Why is a segmentation fault not recoverable?

When exactly does segmentation fault happen (=when is SIGSEGV sent)?

When you attempt to access memory you don’t have access to, such as accessing an array out of bounds or dereferencing an invalid pointer. The signal SIGSEGV is standardized but different OS might implement it differently. "Segmentation fault" is mainly a term used in *nix systems, Windows calls it "access violation".

Why is the process in undefined behavior state after that point?

Because one or several of the variables in the program didn’t behave as expected. Let’s say you have some array that is supposed to store a number of values, but you didn’t allocate enough room for all them. So only those you allocated room for get written correctly, and the rest written out of bounds of the array can hold any values. How exactly is the OS to know how critical those out of bounds values are for your application to function? It knows nothing of their purpose.

Furthermore, writing outside allowed memory can often corrupt other unrelated variables, which is obviously dangerous and can cause any random behavior. Such bugs are often hard to track down. Stack overflows for example are such segmentation faults prone to overwrite adjacent variables, unless the error was caught by protection mechanisms.

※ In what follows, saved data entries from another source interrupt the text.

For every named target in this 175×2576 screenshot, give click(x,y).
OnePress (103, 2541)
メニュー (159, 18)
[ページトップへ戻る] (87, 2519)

If we look at the behavior of "bare metal" microcontroller systems without any OS and no virtual memory features, just raw physical memory - they will just silently do exactly as told - for example, overwriting unrelated variables and keep on going. Which in turn could cause disastrous behavior in case the application is mission-critical.

Why is it not recoverable?

Because the OS doesn’t know what your program is supposed to be doing.

Though in the "bare metal" scenario above, the system might be smart enough to place itself in a safe mode and keep going. Critical applications such as automotive and med-tech aren’t allowed to just stop or reset, as that in itself might be dangerous. They will rather try to "limp home" with limited functionality.

Why does this solution avoid that unrecoverable state? Does it even?

That solution is just ignoring the error and keeps on going. It doesn’t fix the problem that caused it. It’s a very dirty patch and setjmp/longjmp in general are very dangerous functions that should be avoided for any purpose.

We have to realize that a segmentation fault is a symptom of a bug, not the cause.